### Problem to work on
Return, word for word, every line starting at the line with "Threads (361, 1691)" and ending at the final line of the entries; skip the pictures.

### Records excerpted from a collection
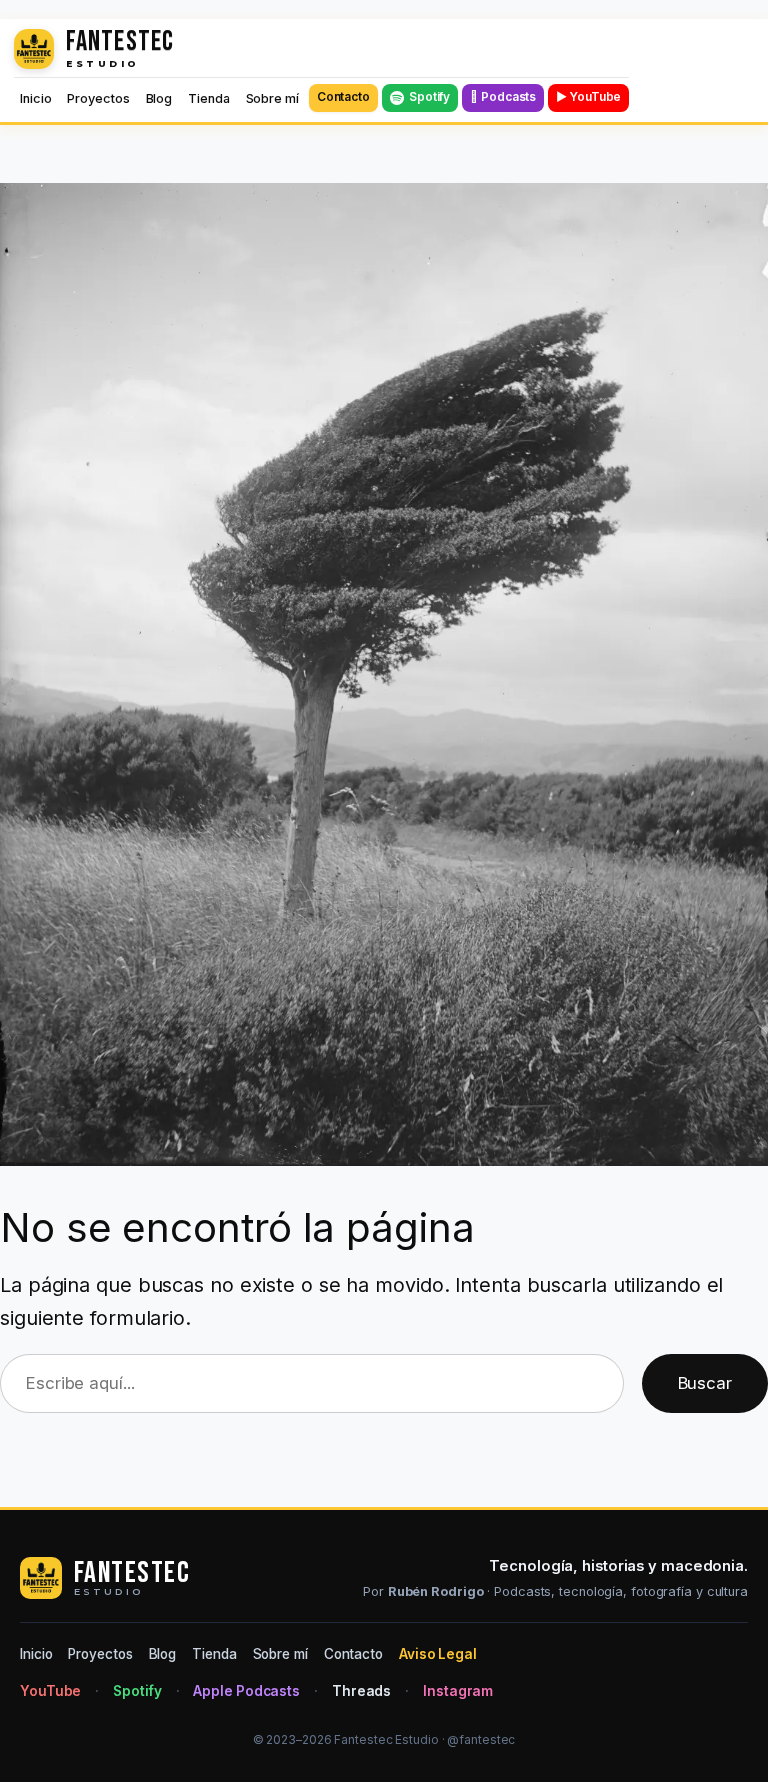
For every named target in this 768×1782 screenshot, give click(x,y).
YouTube (50, 1691)
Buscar (705, 1383)
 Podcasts (503, 97)
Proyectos (98, 98)
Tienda (208, 98)
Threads (361, 1691)
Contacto (343, 97)
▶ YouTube (588, 97)
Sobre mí (272, 98)
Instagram (458, 1691)
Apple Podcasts (246, 1691)
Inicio (35, 98)
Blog (159, 98)
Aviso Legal (438, 1654)
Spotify (429, 97)
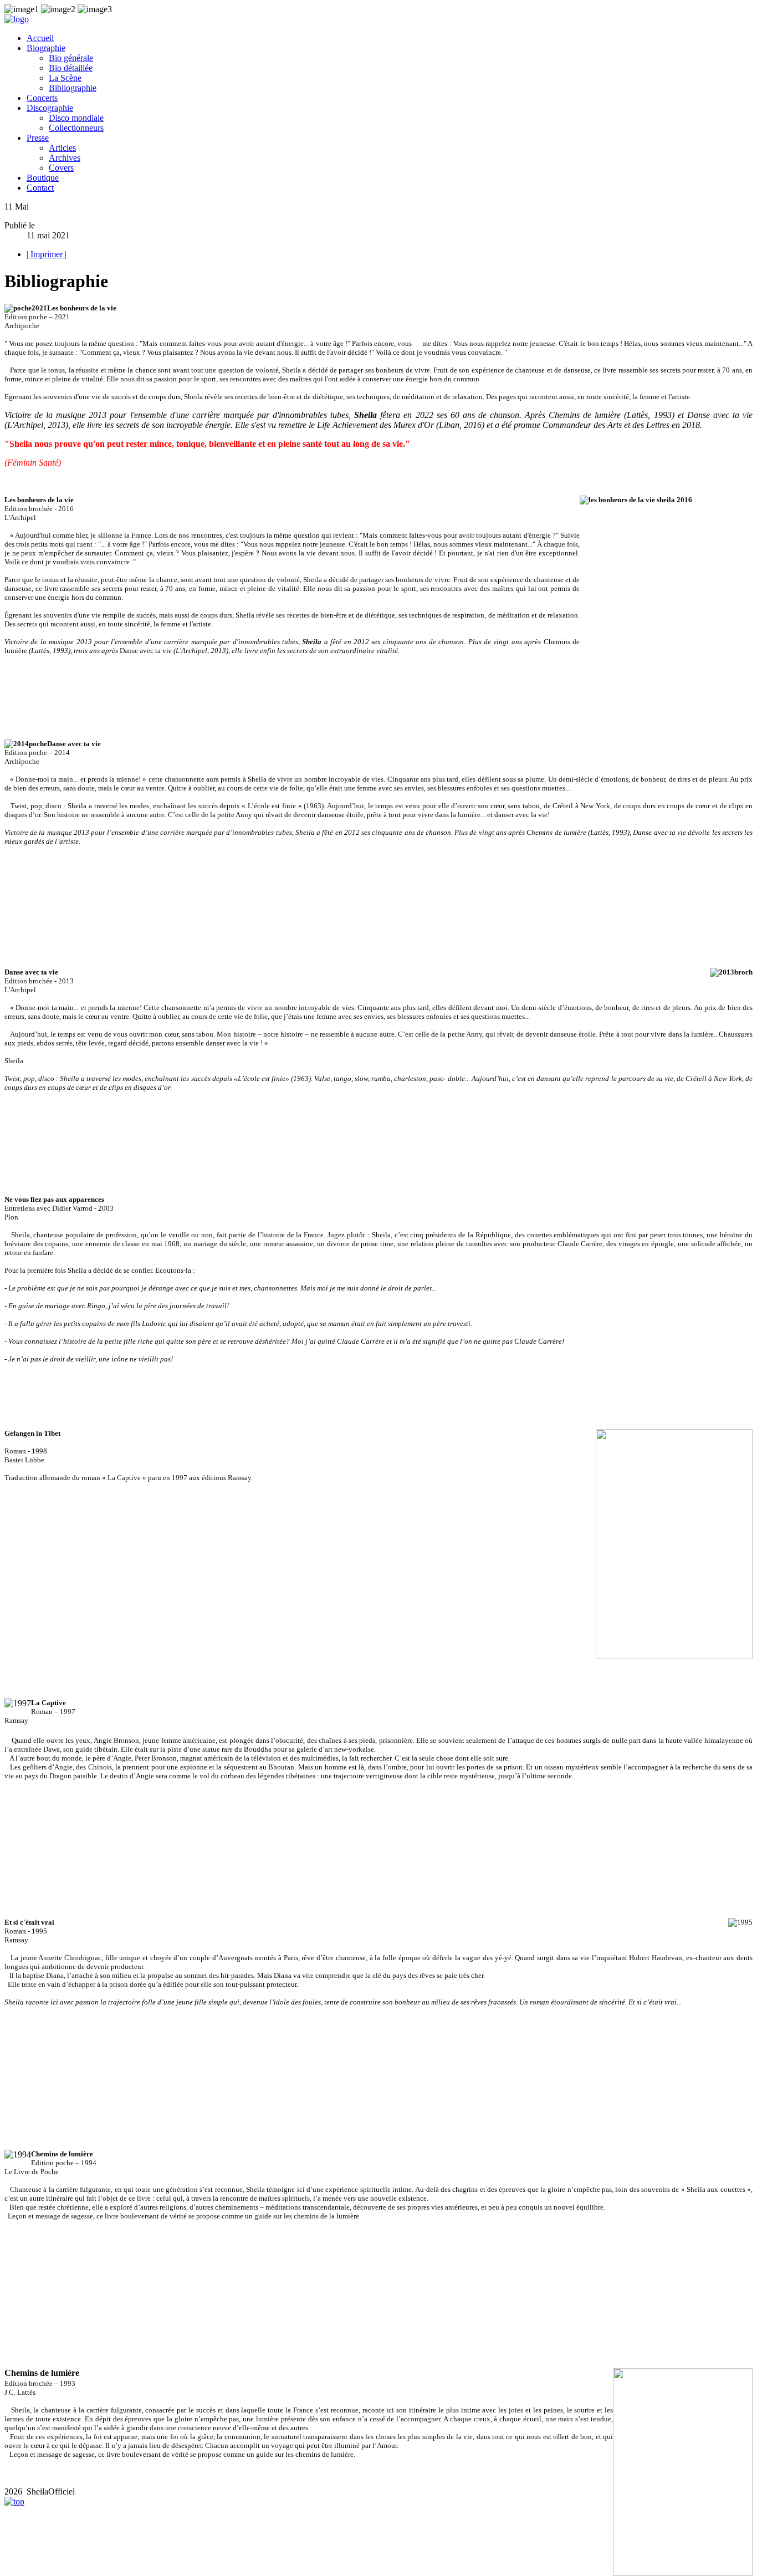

### Solution for this task
Threads (361, 1691)
Contacto (343, 97)
▶ YouTube (588, 97)
Sobre mí (272, 98)
Instagram (458, 1691)
Apple Podcasts (246, 1691)
Inicio (35, 98)
Blog (159, 98)
Aviso Legal (438, 1654)
Spotify (429, 97)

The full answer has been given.